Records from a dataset

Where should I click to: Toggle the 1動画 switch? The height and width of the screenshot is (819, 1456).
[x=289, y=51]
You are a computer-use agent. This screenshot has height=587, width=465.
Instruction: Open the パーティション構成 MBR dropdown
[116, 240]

==

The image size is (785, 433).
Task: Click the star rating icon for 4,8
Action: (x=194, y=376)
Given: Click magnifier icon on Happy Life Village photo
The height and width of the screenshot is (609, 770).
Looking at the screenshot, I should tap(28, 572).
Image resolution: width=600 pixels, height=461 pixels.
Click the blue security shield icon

*Instructions to follow*. Using the data above, reproduce exactly the lines between those holding "Image resolution: width=600" and "Click the blue security shield icon", inclusive, and no others.

*Result below*.
Image resolution: width=600 pixels, height=461 pixels.
Click the blue security shield icon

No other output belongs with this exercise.